Exercise requirements – Say how many lines in this listing include the word "computer", with no other words in the reply.
****************
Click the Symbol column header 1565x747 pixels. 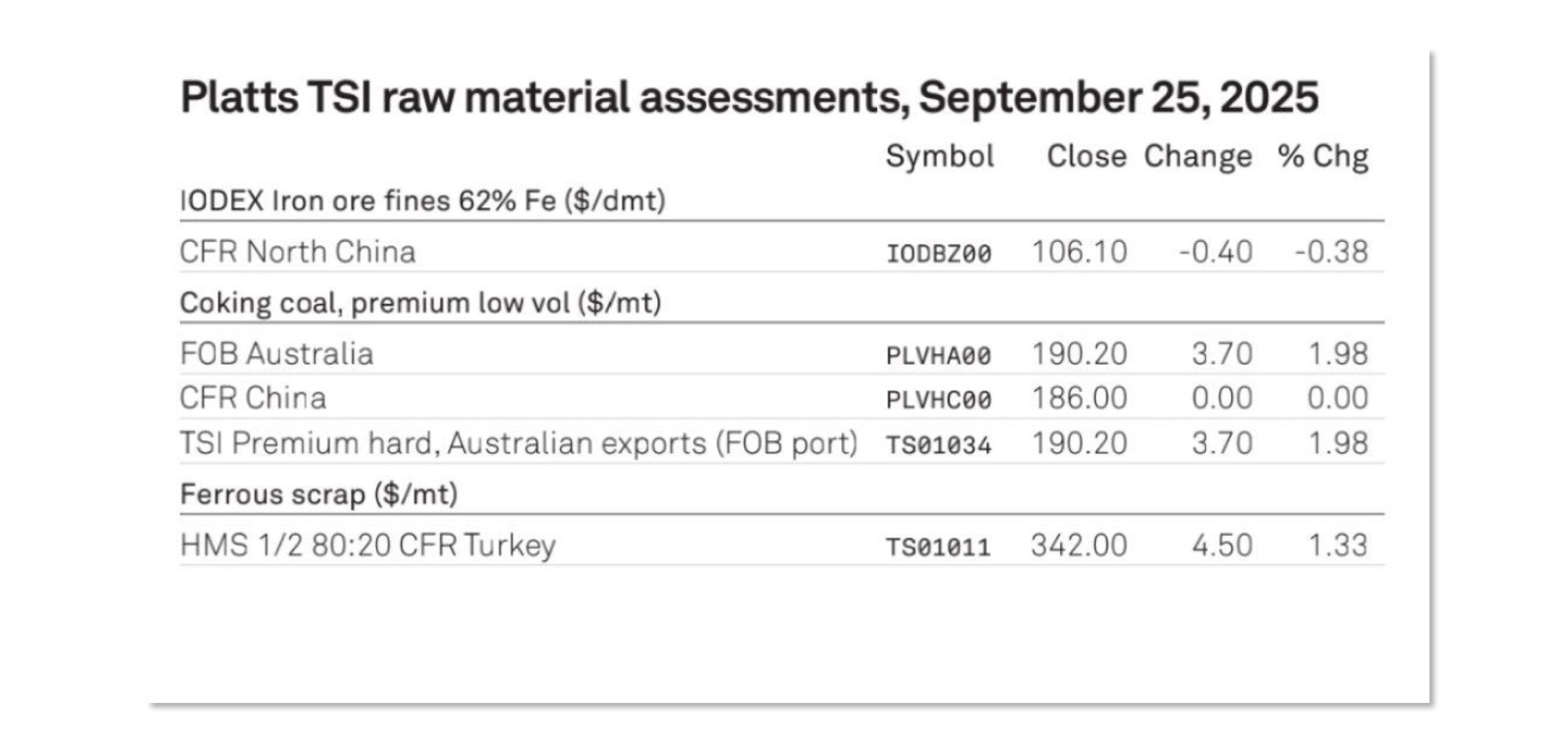click(940, 156)
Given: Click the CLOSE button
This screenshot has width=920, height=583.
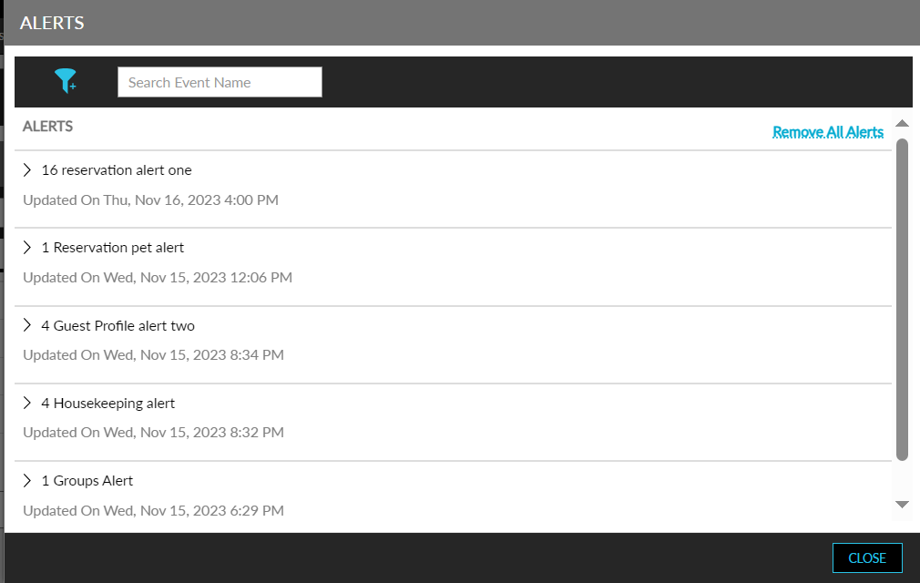Looking at the screenshot, I should point(867,557).
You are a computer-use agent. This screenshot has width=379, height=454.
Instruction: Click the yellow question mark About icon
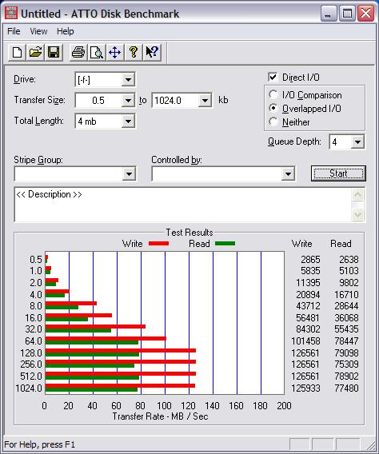(134, 53)
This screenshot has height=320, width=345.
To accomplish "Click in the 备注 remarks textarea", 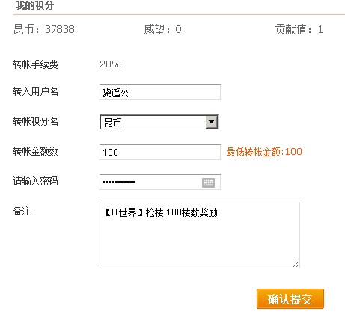I will click(200, 236).
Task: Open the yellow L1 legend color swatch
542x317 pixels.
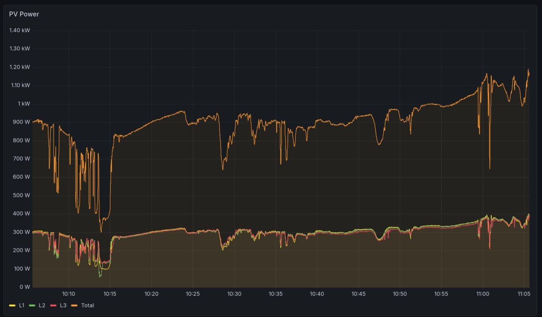Action: 13,305
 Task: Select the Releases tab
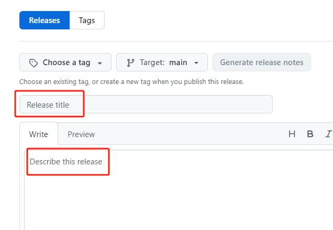pos(45,20)
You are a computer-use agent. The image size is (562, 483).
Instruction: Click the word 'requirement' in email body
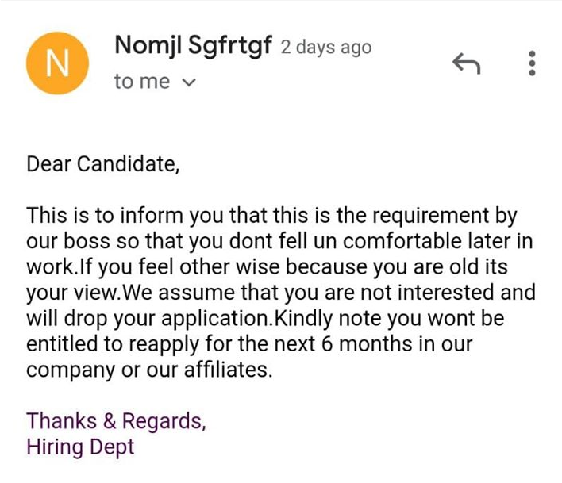tap(431, 216)
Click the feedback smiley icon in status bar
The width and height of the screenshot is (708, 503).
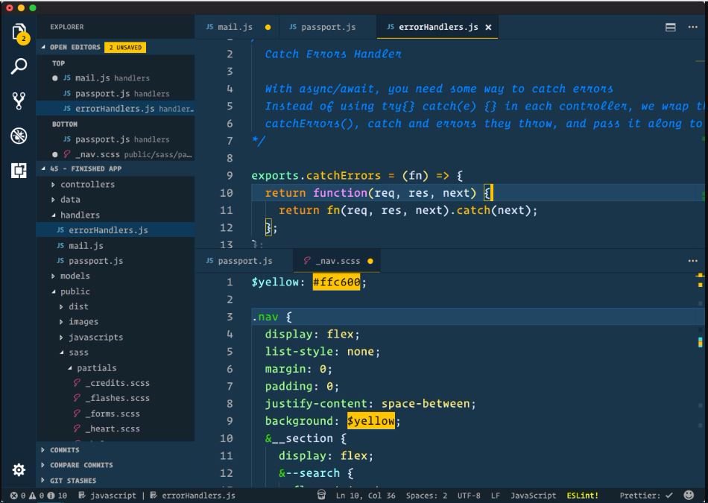(x=689, y=495)
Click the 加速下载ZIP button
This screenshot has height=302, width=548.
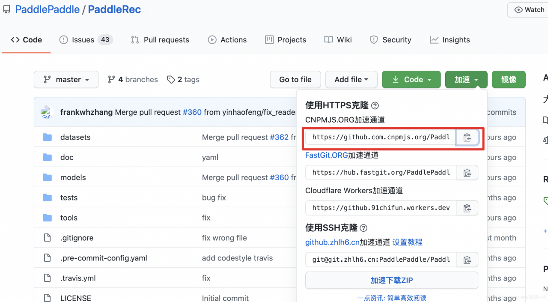pyautogui.click(x=391, y=281)
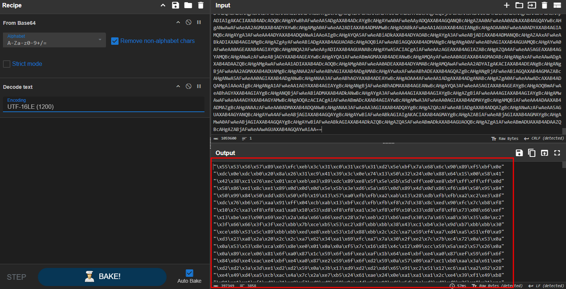Click the STEP button
Viewport: 566px width, 289px height.
[17, 277]
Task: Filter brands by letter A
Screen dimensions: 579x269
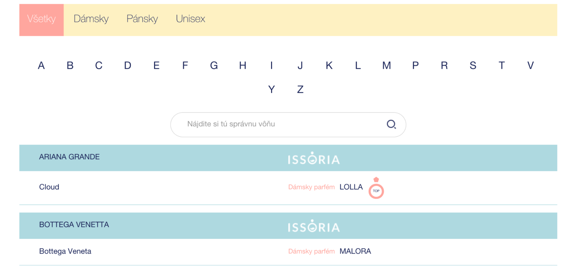Action: (41, 66)
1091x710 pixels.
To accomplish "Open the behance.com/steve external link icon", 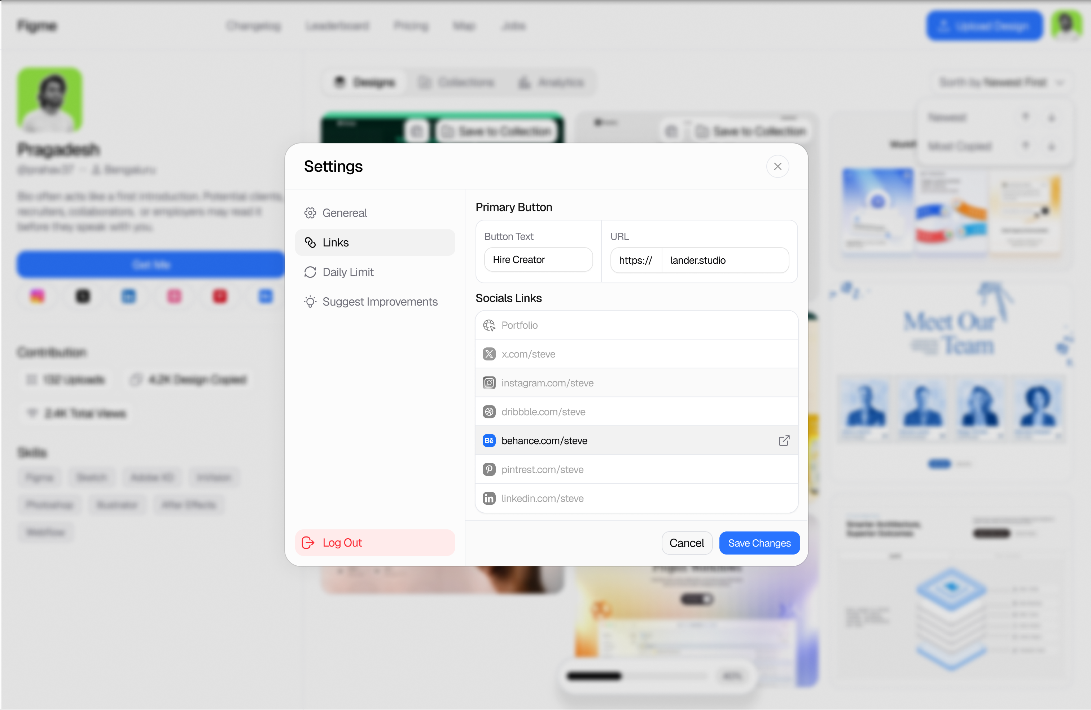I will (784, 440).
****************
Output for this task – 2